Summary
Appropriate care escalation requires the detection and communication of in-hospital patient deterioration. Although deterioration in the ward environment is common, there continue to be patient deaths where problems escalating care have occurred. Learning from the everyday work of health care professionals (work-as-done) and identifying performance variability may provide a greater understanding of the escalation challenges and how they overcome these.
The aims of this study from Ede et al. were to i) develop a representative model detailing escalation of care ii) identify performance variability that may negatively or positively affect this process and iii) examine linkages between steps in the escalation process.
Content
What is already known
- The escalation of patients following deterioration remains problematic and improvements are required.
- Nationally adopted escalation protocols (NEWS2) do not entirely complement the way in which clinical staff escalate care successfully in variable work systems.

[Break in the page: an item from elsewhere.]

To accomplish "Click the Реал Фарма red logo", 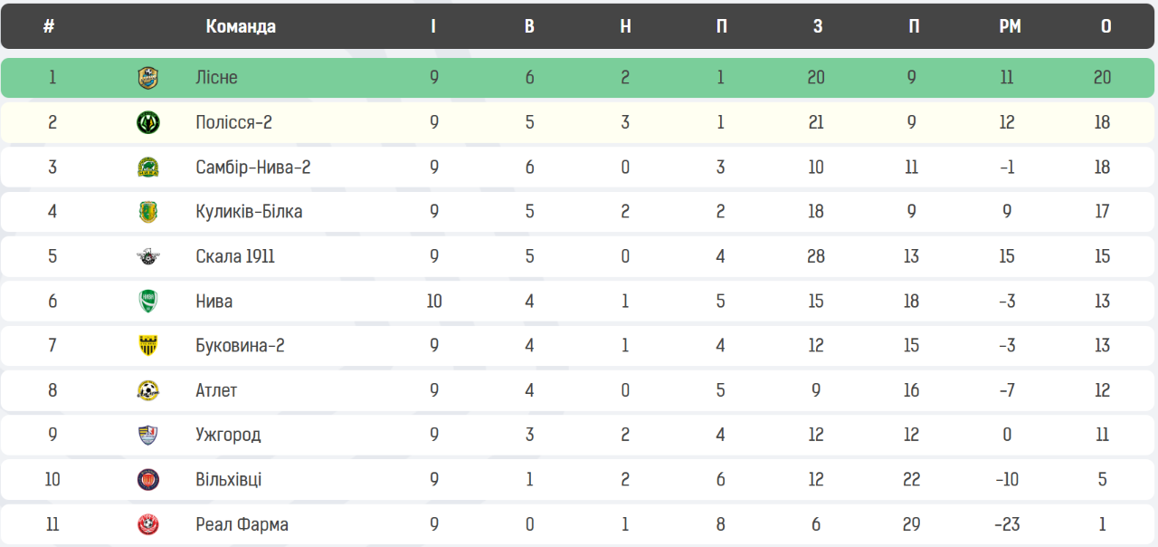I will pyautogui.click(x=147, y=524).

- There is a constant realignment between protocol-driven care (work-as-prescribed) and actual delivered care (work-as-done) as standardised processes are often theoretical in their nature and overestimate system stability.
What this paper adds
- Experts identified stark differences between work-as-prescribed (NEWS2 protocols) and work-as-done (everyday escalation tasks) with 28 % (9/32) of escalation tasks described as cognitively difficult.
- Three out of the nine variable tasks (‘making the critical decision to escalate’, ‘synthesising all data points’, and ‘identifying interim actions’) were closely coupled within FRAM Model 2b indicating potential points of weakness in the escalation process.
- The ability to efficiently synthesise data is a central task during escalation, and when effective, allows staff to use creative strategies to manage deterioration.